Malaysia's fiscal performance has consolidated after weakening to accommodate the shock of the global financial crisis. The annual increase in general government debt had averaged 6% of GDP over 2009-2012. Deficits have since narrowed, and we project the average annual increase in debt at 2.8% of GDP over 2016-2019.
The administration still aspires to balance the budget by 2020 despite the sharp decline in oil-related fiscal revenues--a task that we believe will be challenging.
High subsidy spending and dependence on energy-related revenues had weighed on Malaysia's fiscal position. The removal of oil subsidies in December 2014 and the introduction of a 6% goods and services tax (GST) in April 2015 alleviated some of those pressures.
In response to lower-than-expected crude oil prices, the government revised the budget in 2015 and 2016 to maintain its fiscal deficit targets.
We view these measures as signs that Malaysia's budgetary policy is proactive. We expect public finances to remain in check as recent political leadership challenges play out.
Specifically, we estimate that net general government debt peaked at about 49% of GDP in 2015 and we project the ratio to decline modestly as growth remains buoyant.
Malaysia's general government fiscal position also carries contingent risks from its public enterprises and financial sector.
These contingent risks include guarantees on debts and letters of support (including the US$3 billion letter of support for 1MDB, which we regard as a direct financial obligation of the government).
Malaysia's public enterprises have diverse financial profiles--some with strong free cash flows and sizable liquid assets that, at times, have been used to support other parts of the public sector and engage in quasi-fiscal activities.
Within our forecast horizon, we do not expect contingent liabilities of the weaker public enterprises to crystalize in a material manner on the central government balance sheet.
Although Malaysia's high household debt poses some risks, we believe that risks to the government are contained by the buffer of high banking sector capitalization and the BNM's regulatory record.

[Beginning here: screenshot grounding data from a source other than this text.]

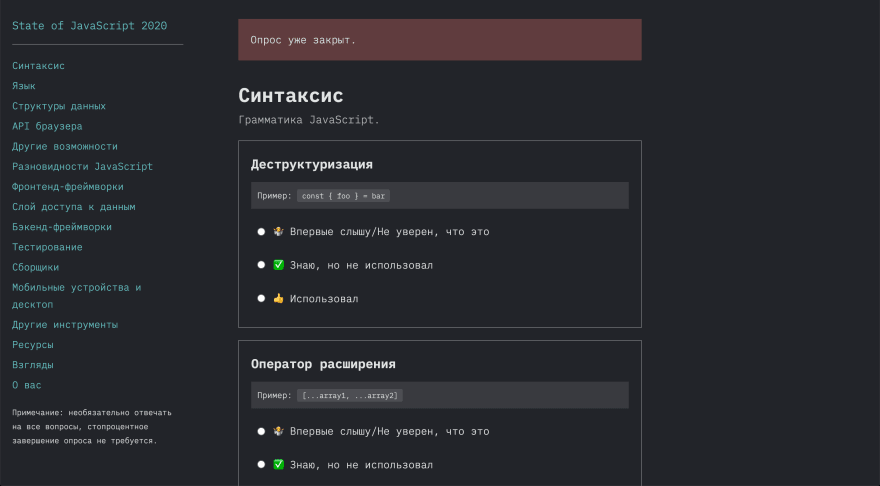The image size is (880, 486).
Task: Choose 'Впервые слышу' radio for Оператор расширения
Action: pos(261,431)
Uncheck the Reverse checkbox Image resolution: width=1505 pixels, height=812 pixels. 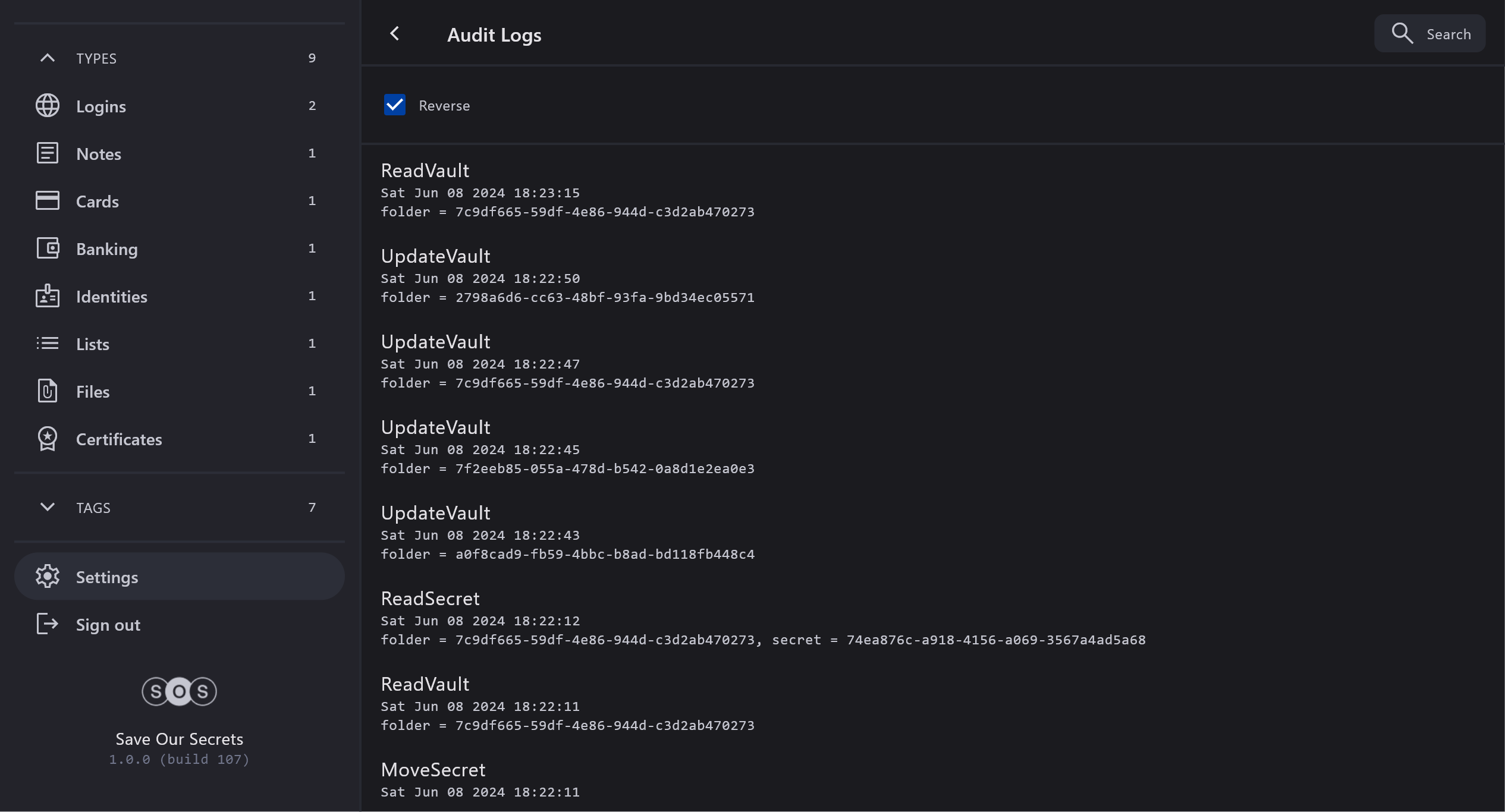click(x=395, y=105)
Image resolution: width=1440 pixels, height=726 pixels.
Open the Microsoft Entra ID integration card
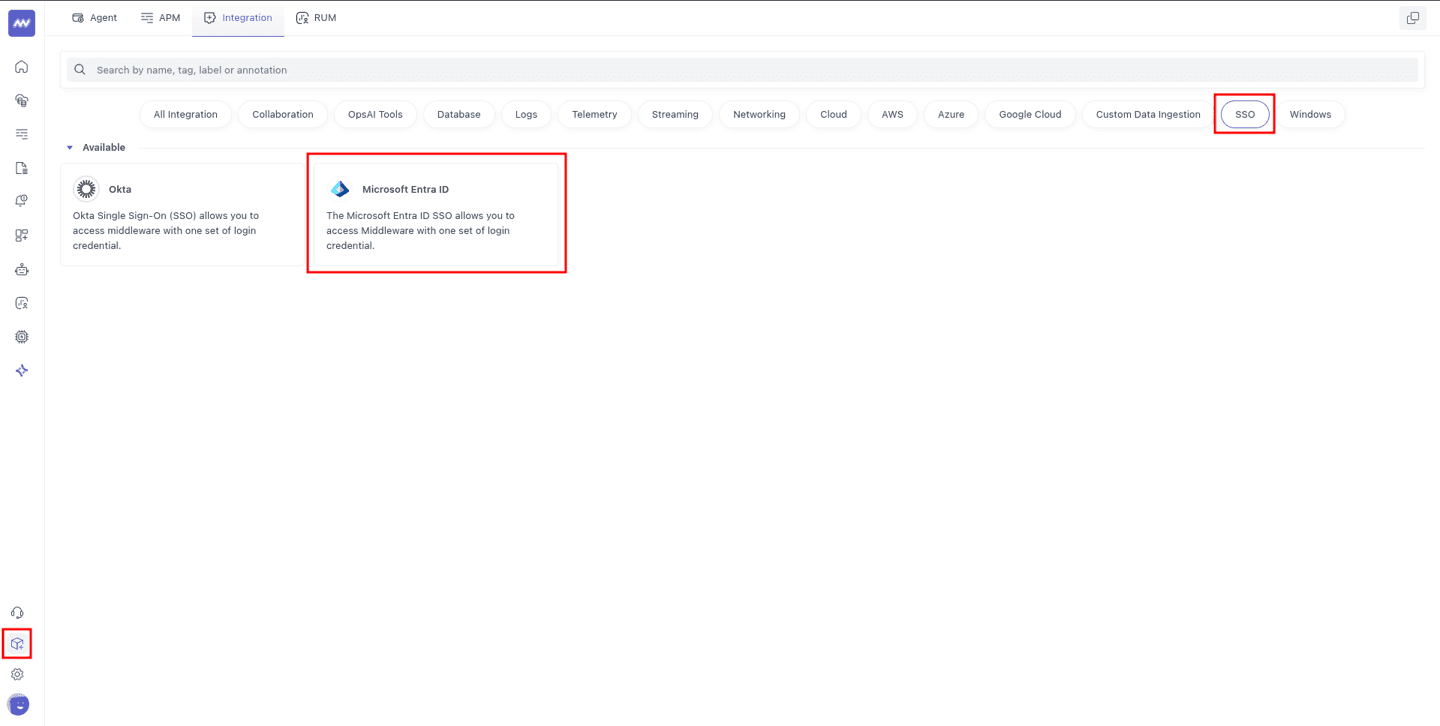point(436,212)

Our Bank Industry Country Risk Assessment for Malaysia is '4', with '1' being the strongest assessment and '10' the weakest (see Banking Industry Country Risk Assessment: Malaysia, published to RatingsDirect, Nov. 26, 2015).
Just over a quarter of Malaysia's ringgit-denominated government bonds are held by nonresidents. Although the foreign ownership could reduce if–-contrary to our expectations--Malaysia's institutional settings worsen, we believe the country's sound budgeting, a deep local capital market, the BNM's floating exchange rate regime, and its 6.4 months of foreign exchange reserve coverage of current account payments attenuate the risks.
We project Malaysia's GDP per capita to be just under US$10,000 as of the end of 2016, lower than that of most peers in the same rating category.
The economy is diversified with a large manufacturing and services base. However, the declining percentage of non-energy exports to GDP suggests that the government's efforts to improve competitiveness and move toward higher-margin exports have yet to bear fruit.
We do not expect the weak energy prices to reduce real economic growth materially over the next 24 months, given that production of crude oil and liquefied natural gas account for only about 10% of GDP.
We project Malaysia's average annual growth in real GDP per capita to be 3.7% over 2016-2019.
Exports of manufactured goods and growth in private consumption and investment are likely to drive this expansion.